In an era where dry weather seems to be the new normal, the Pasture, Rangeland, and Forage (PRF) insurance program is gaining interest and participation.

The deadline to purchase PRF insurance for 2023 is December 1, 2022, but premiums are not billed until September 23, 2023.

PRF is an area- or grid-based subsidized insurance product for perennial forages used for grazing or hay. It’s based on a rainfall index. Because it is a single-peril insurance product, producers receive an indemnity payment when observed precipitation for a producer’s area falls below a chosen coverage level based on a historic rainfall index.

Jennifer Ifft, an agricultural policy extension specialist with Kansas State University, lists these 10 key facts that producers should know about PRF insurance.

1. PRF makes an automatic payment (indemnity) for hay or grazing acreage when local rainfall (precipitation) falls below the historic average.

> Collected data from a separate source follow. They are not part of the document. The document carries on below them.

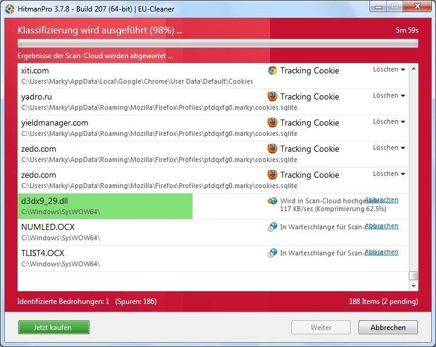436x347 pixels.
Task: Click the classification progress bar
Action: point(218,44)
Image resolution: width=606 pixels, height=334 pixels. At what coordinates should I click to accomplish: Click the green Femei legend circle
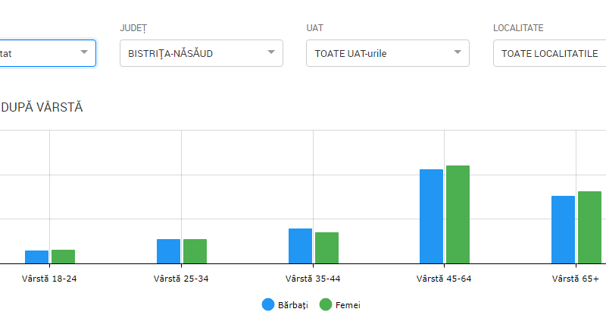coord(326,304)
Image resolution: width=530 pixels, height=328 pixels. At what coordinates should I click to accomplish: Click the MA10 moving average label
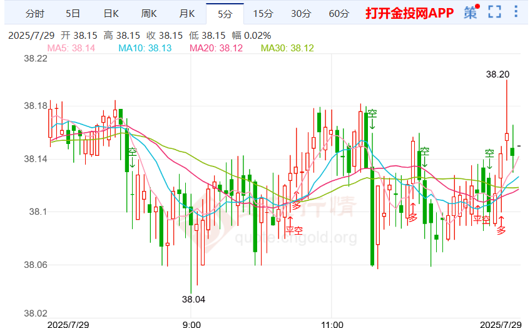click(x=145, y=48)
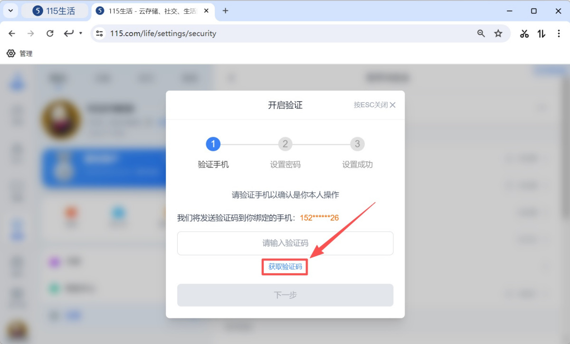Open the zoom magnifier icon in address bar

[481, 33]
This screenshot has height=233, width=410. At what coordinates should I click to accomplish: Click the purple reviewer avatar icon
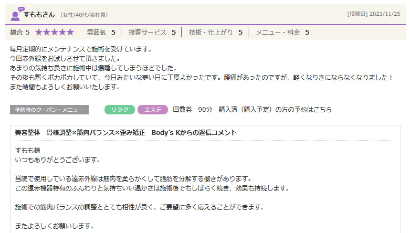(17, 13)
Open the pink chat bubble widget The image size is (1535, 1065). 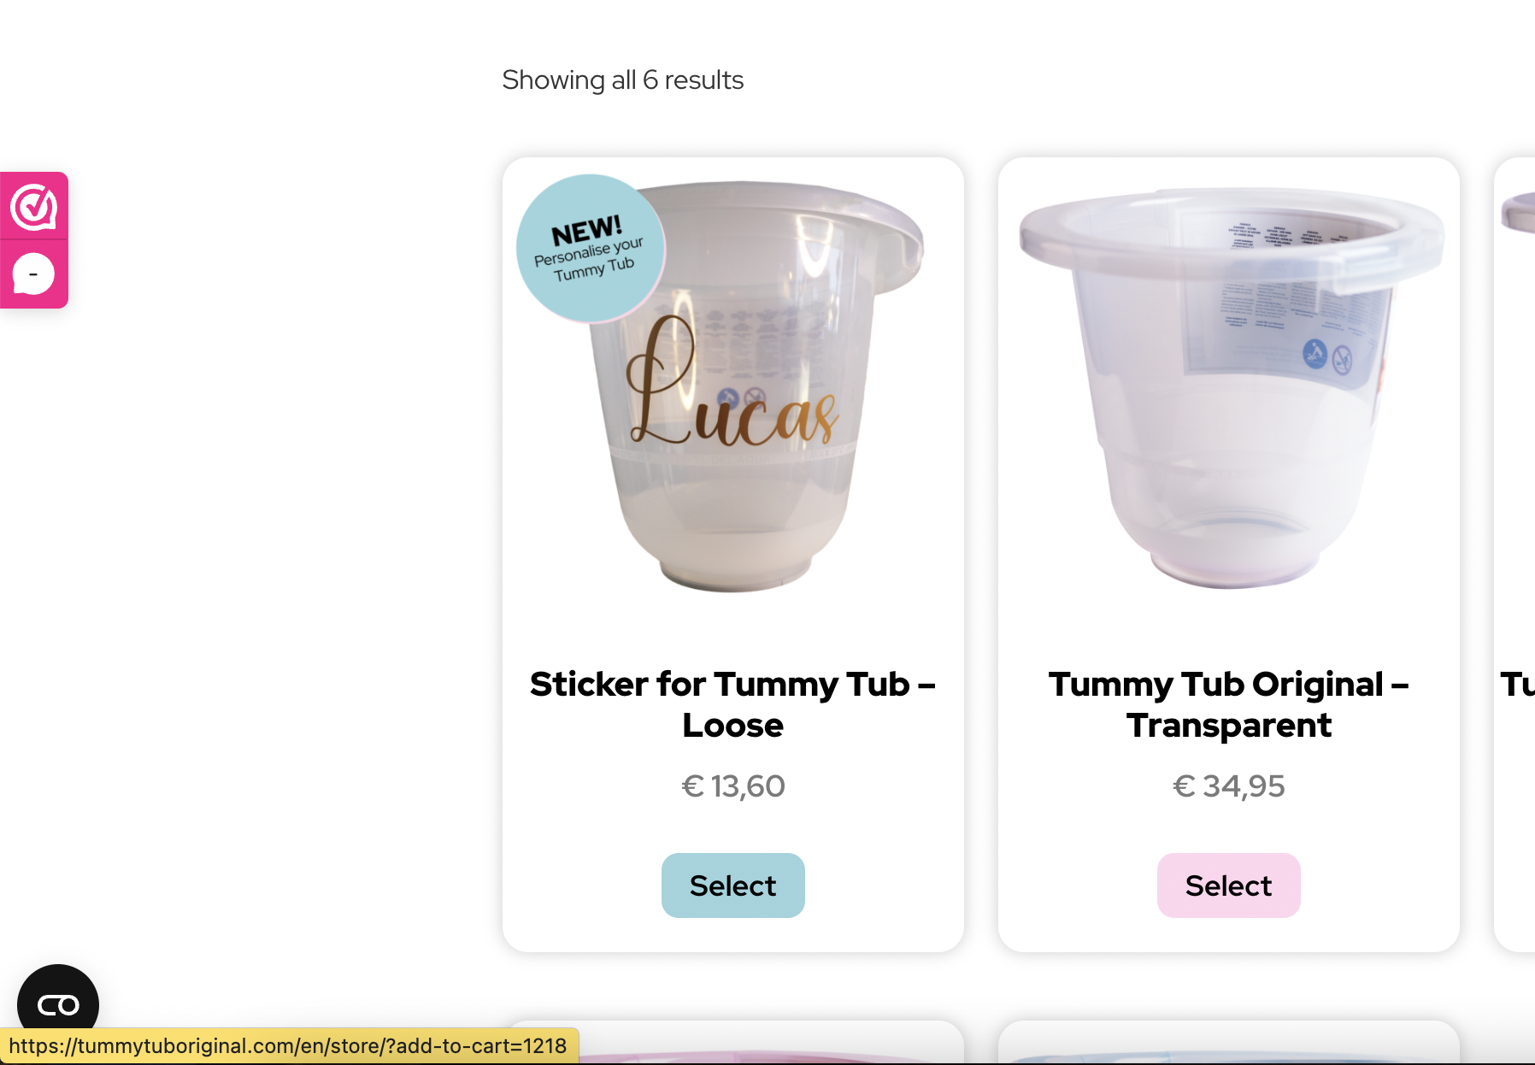point(33,274)
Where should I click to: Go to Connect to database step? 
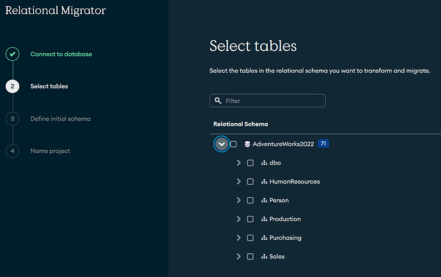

2. Producers can select different triggers for payments, or coverage levels. The maximum is 90% and pays whenever rainfall drops below 90% of the historic average. The minimum coverage level is 70%.

3. Higher coverage levels pay out more often and cost more. Lower coverage levels pay out less often and cost less.

4. Payments are triggered by rainfall/precipitation in your local area based on USDA-defined grids (approximately 17 by 13 miles). There is a risk of not getting an indemnity when you experience low rainfall or receiving an indemnity when you have adequate or high rainfall.

5. The Federal government pays for part of the crop insurance premium, from 59% of the premium cost at the lowest coverage level of 70% to 51% of the premium cost at the highest coverage level of 90%.

6. While the federal government cost share or premium subsidy percentage declines as coverage levels go up, the dollar amount or total dollar value of the premium subsidy typically increases as coverage levels rise.

7. In the long run, producers should receive more money in indemnities than they pay in premiums; this is due to the premium subsidy. However, there is no guarantee of this and several years can pass without any indemnities.

8. Producers must select at least two and at most six intervals per year. Intervals are two adjacent months — for example, June and July.

9. Summer months or summer intervals correspond to when producers typically face forage production risk.

10. Summer intervals have lower premiums and expected indemnities. Winter intervals have higher premiums and expected indemnities.